## Start
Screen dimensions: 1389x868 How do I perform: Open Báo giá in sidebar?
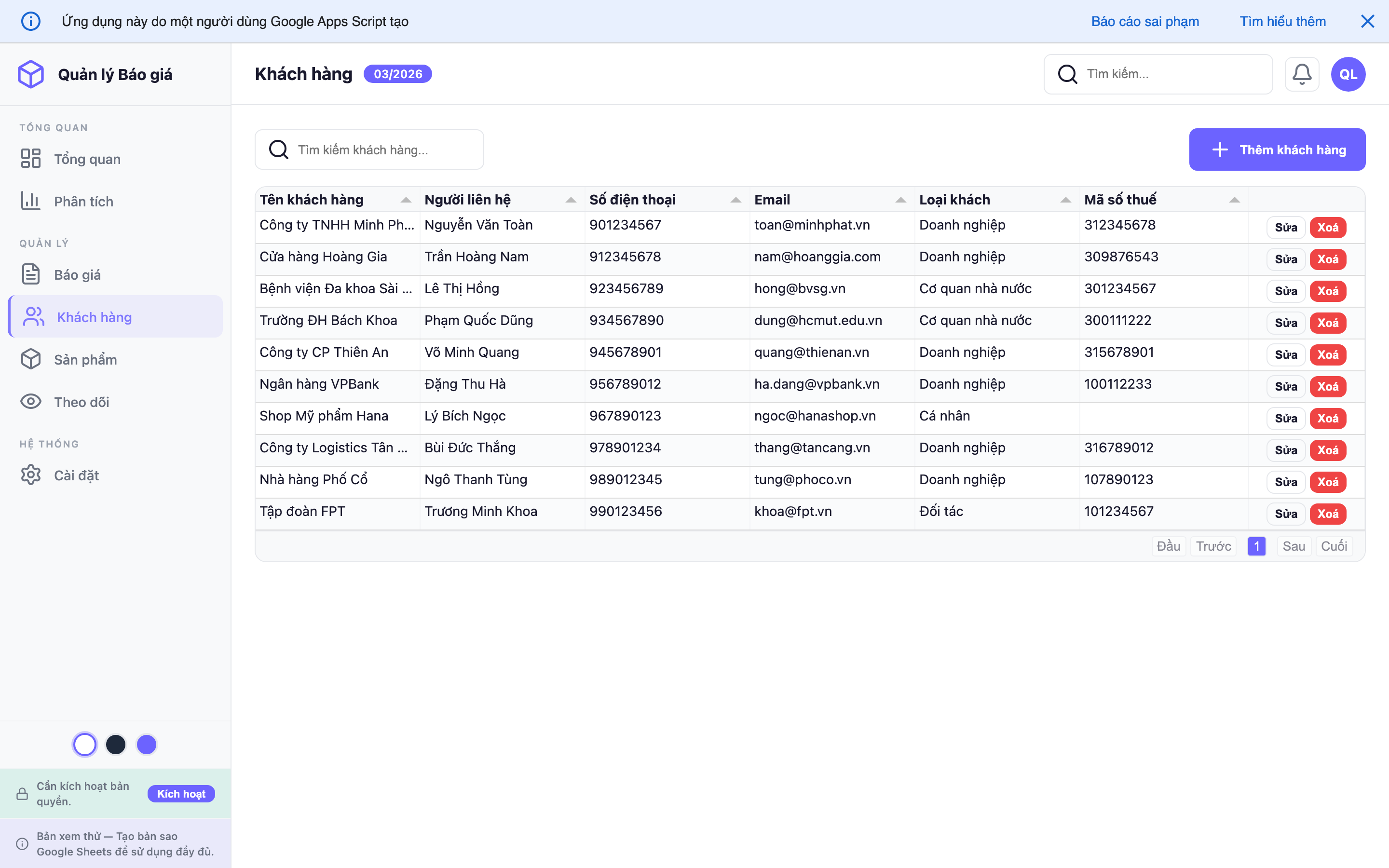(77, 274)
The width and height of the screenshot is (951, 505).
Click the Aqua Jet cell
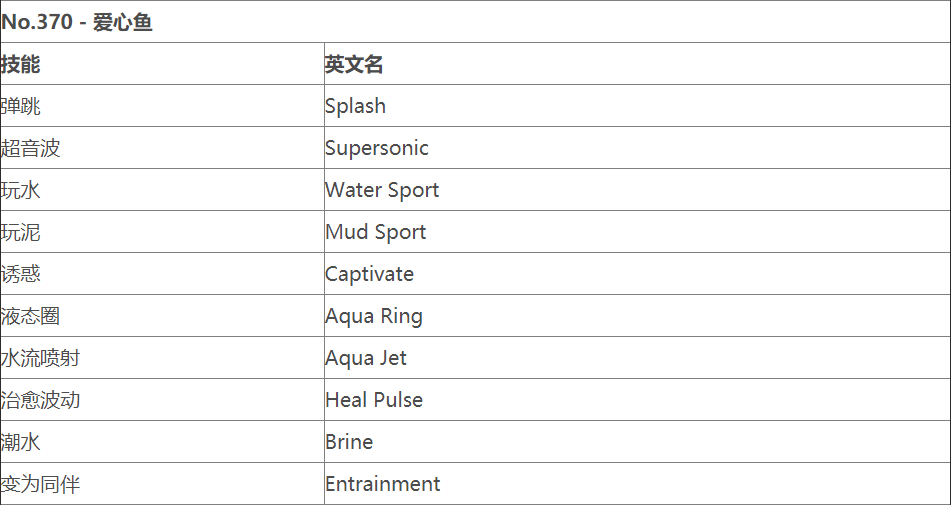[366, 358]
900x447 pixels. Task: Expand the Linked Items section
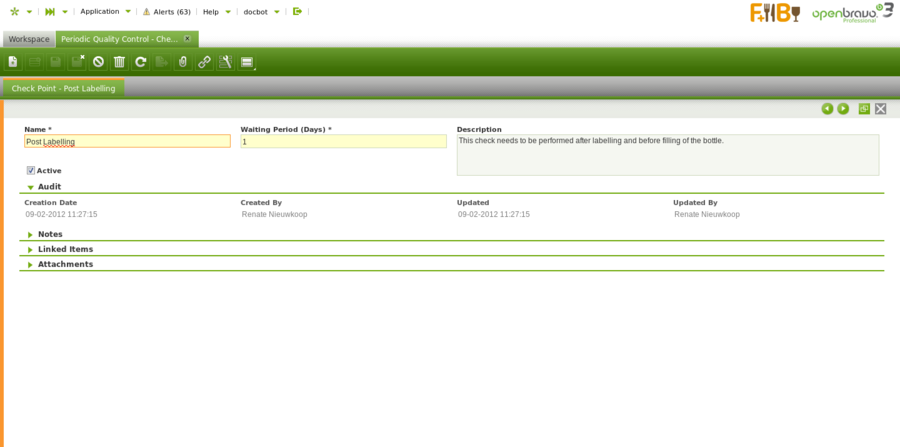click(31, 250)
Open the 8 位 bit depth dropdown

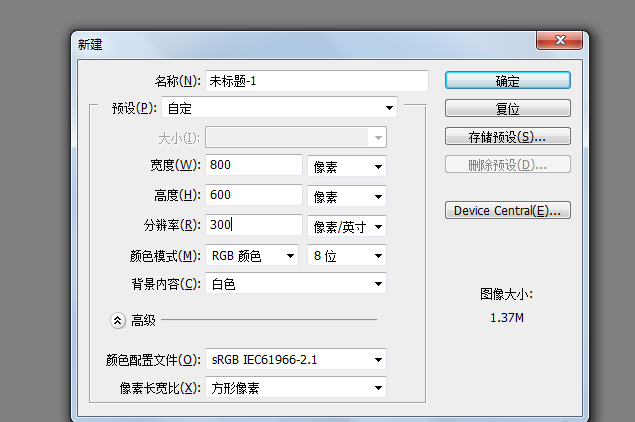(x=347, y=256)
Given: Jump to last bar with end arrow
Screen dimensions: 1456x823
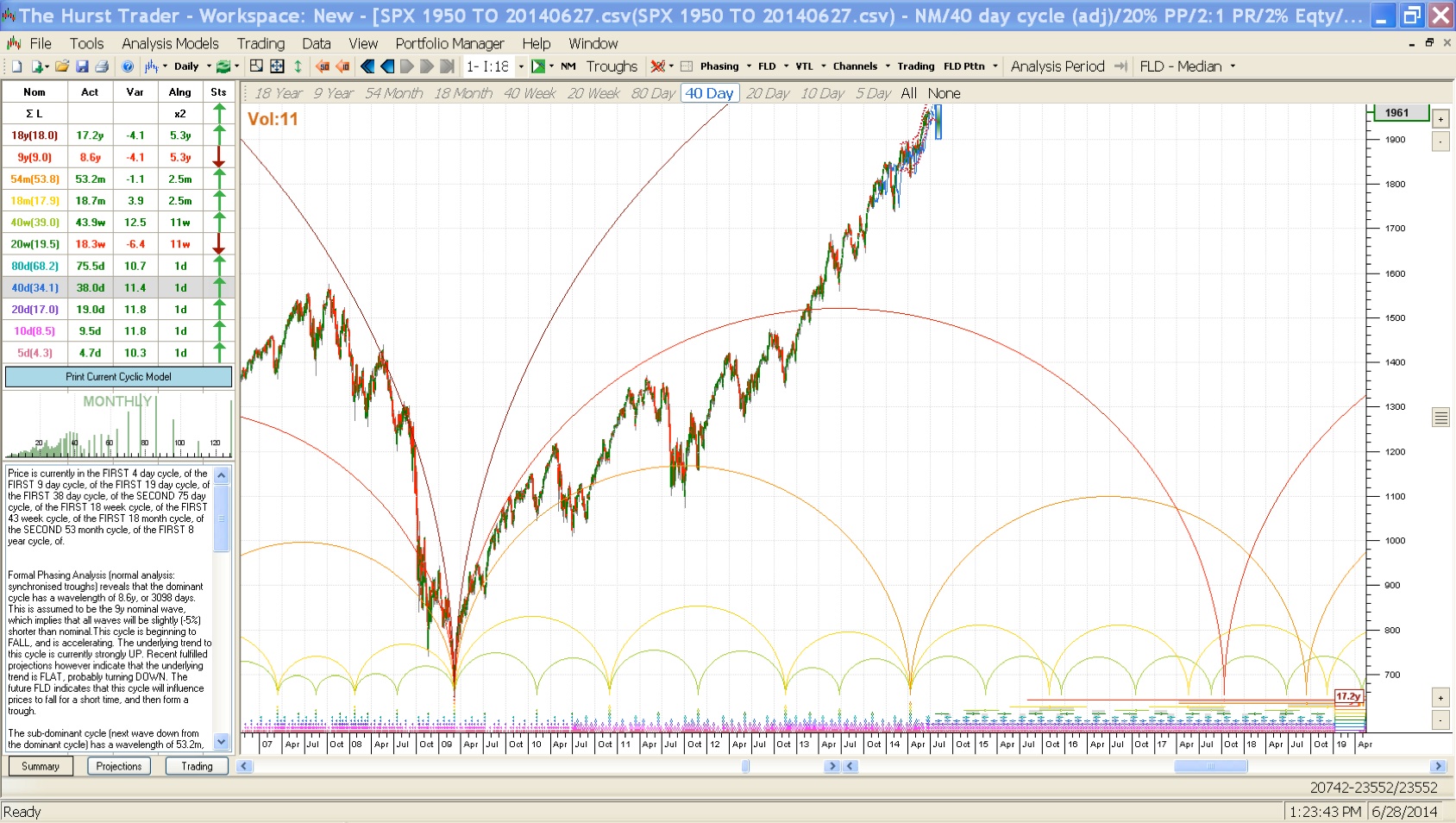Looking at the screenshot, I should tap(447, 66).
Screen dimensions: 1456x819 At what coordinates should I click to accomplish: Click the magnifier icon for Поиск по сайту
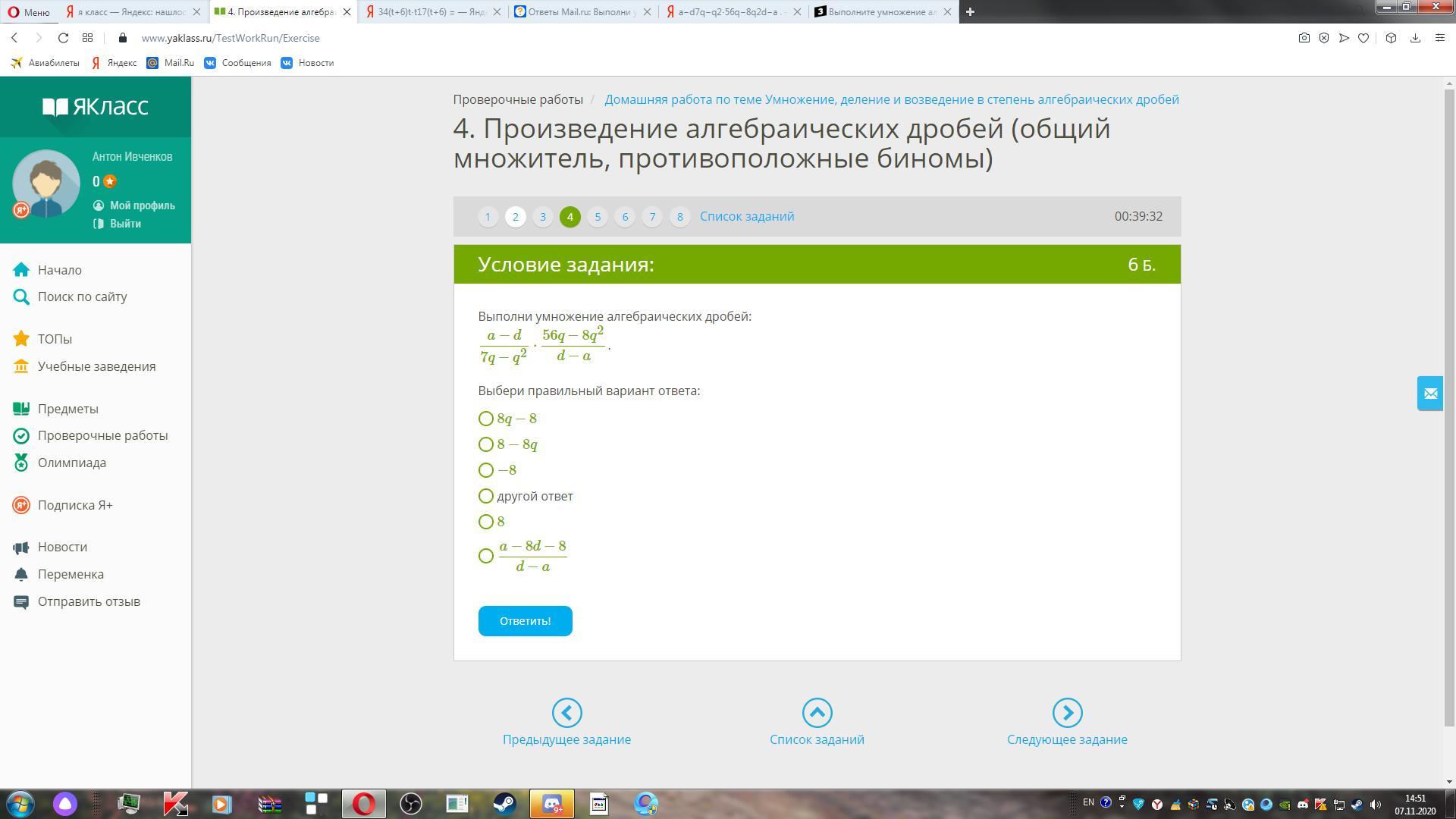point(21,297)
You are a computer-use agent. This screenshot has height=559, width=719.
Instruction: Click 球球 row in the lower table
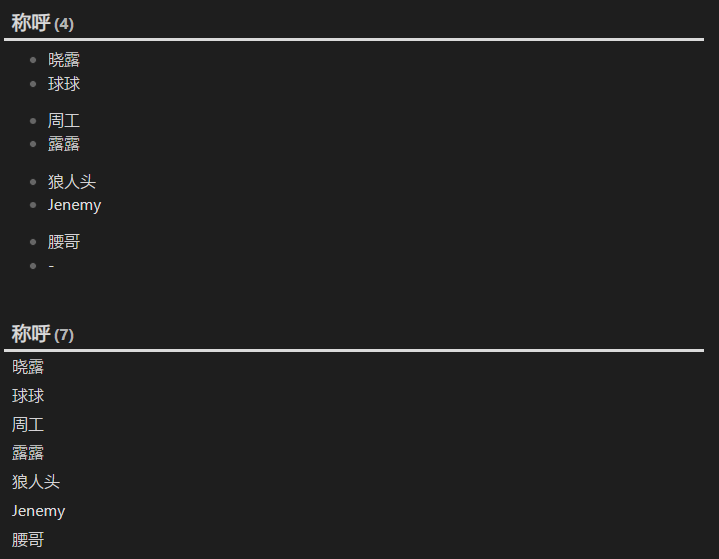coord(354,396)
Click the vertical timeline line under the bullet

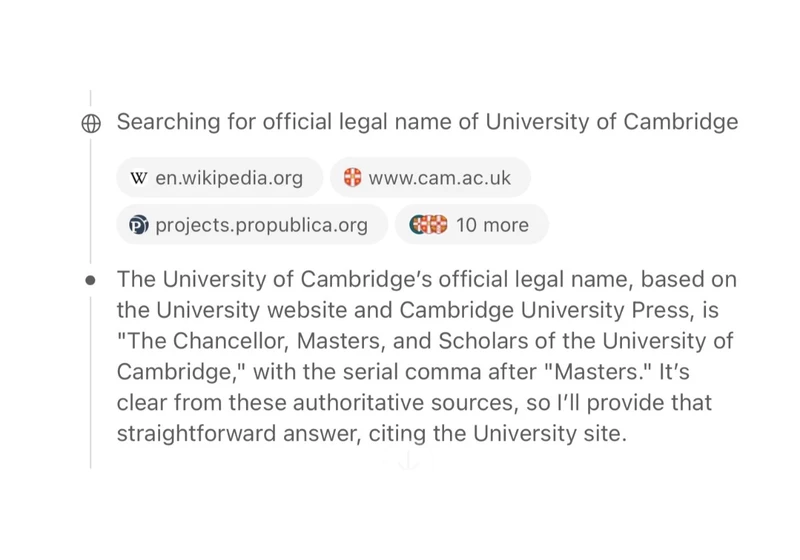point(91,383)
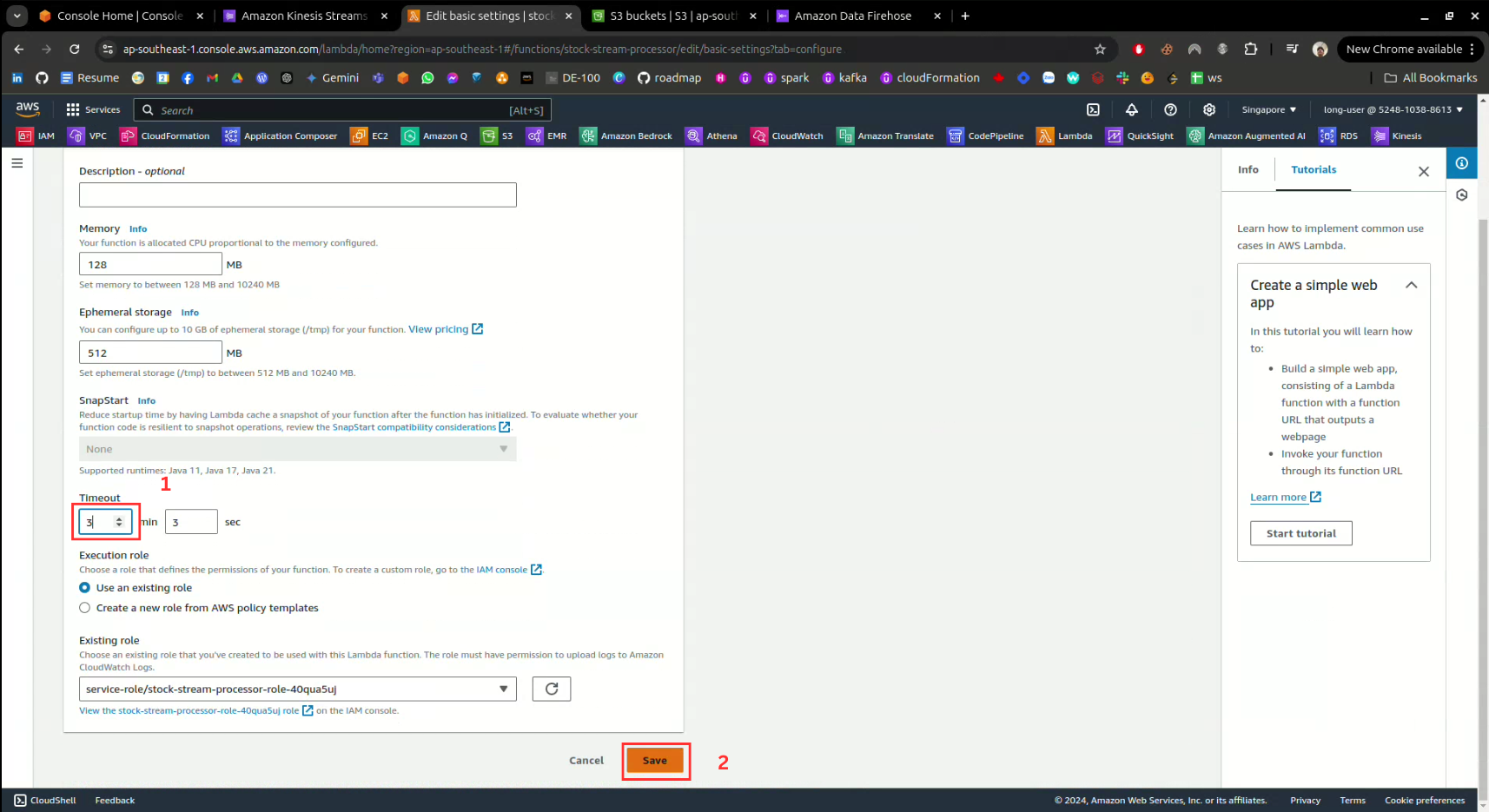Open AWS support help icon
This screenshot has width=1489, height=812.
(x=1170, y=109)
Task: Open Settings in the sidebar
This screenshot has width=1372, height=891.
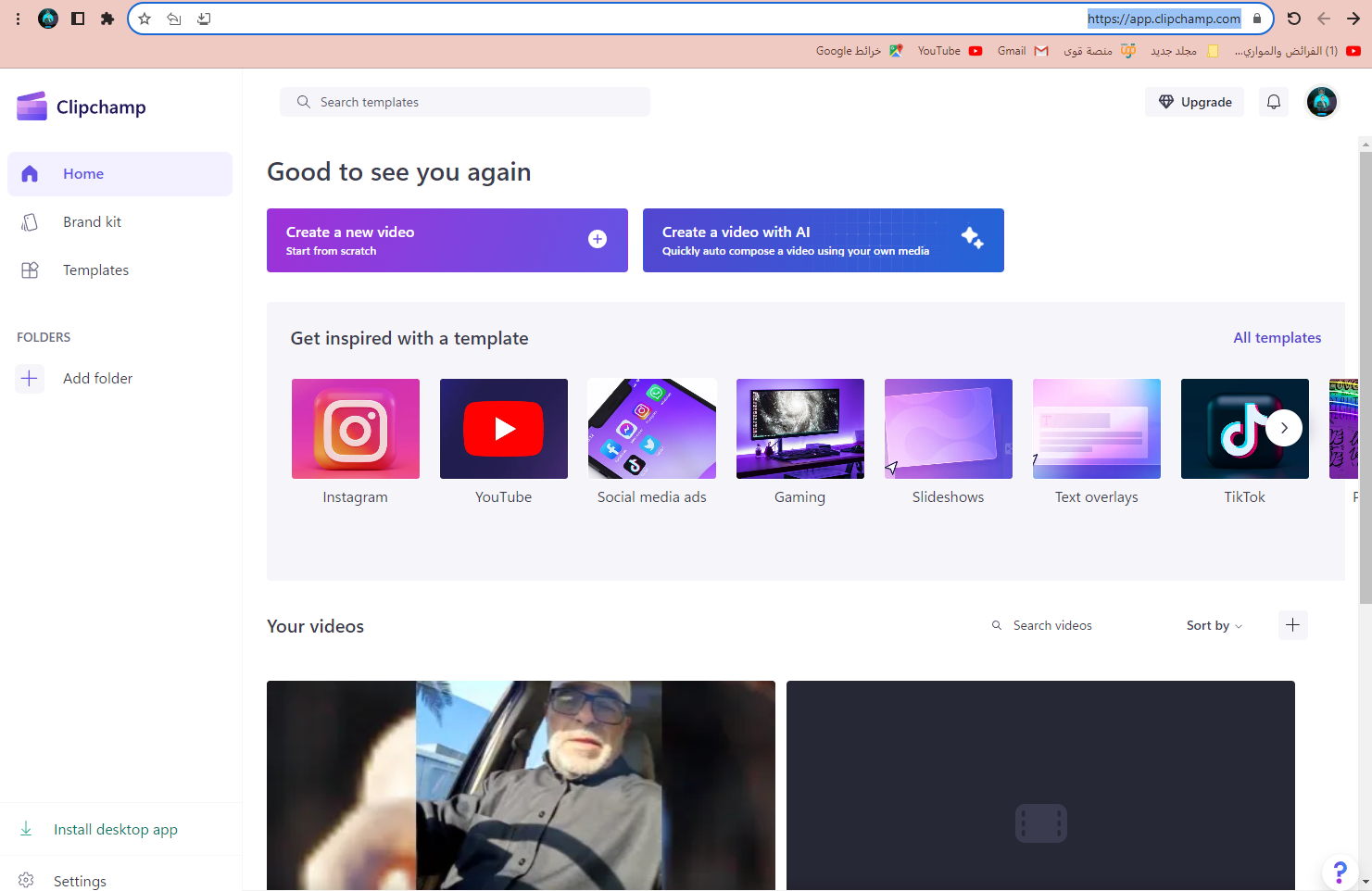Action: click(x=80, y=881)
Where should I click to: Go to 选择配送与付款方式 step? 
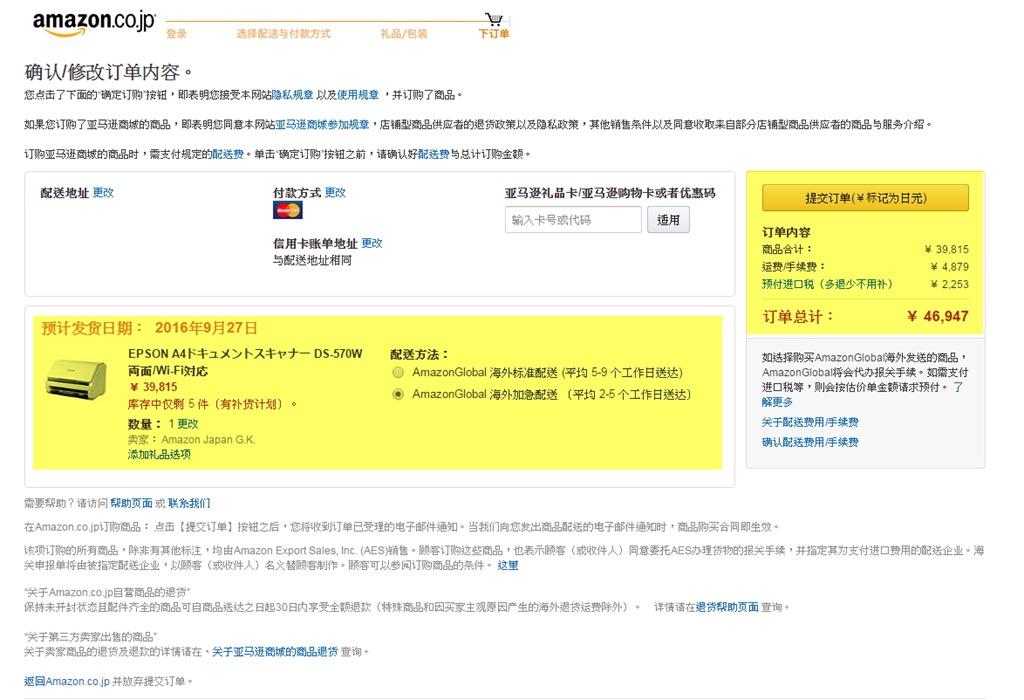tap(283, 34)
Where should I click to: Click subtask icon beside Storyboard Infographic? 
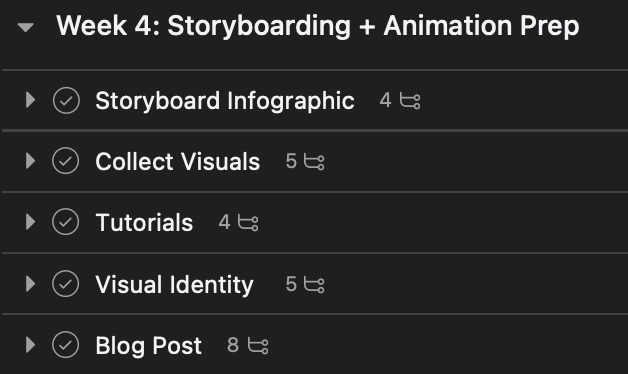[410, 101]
## End
### WHAT THE EXERCISE ASKS
Can you output all the rows above verbatim, omitting the pictures?

### FINAL ANSWER
Screen dimensions: 1389x868 How do I perform: Open Báo giá in sidebar?
(77, 274)
The width and height of the screenshot is (951, 505).
Click the Aqua Jet cell
[366, 358]
900x447 pixels. Task: Expand the Linked Items section
click(31, 250)
Open the 8 位 bit depth dropdown

(x=347, y=256)
Given: Jump to last bar with end arrow
Screen dimensions: 1456x823
Looking at the screenshot, I should tap(447, 66).
Screen dimensions: 1456x819 At what coordinates should I click to accomplish: Click the magnifier icon for Поиск по сайту
point(21,297)
You are a computer-use agent. This screenshot has height=559, width=719.
Instruction: Click 球球 row in the lower table
coord(354,396)
Click the vertical timeline line under the bullet

point(91,383)
Open AWS support help icon
This screenshot has width=1489, height=812.
(x=1170, y=109)
Task: Open Settings in the sidebar
This screenshot has width=1372, height=891.
Action: click(x=80, y=881)
Where should I click to: Go to 选择配送与付款方式 step? 
tap(283, 34)
Where should I click to: Click subtask icon beside Storyboard Infographic? 
[410, 101]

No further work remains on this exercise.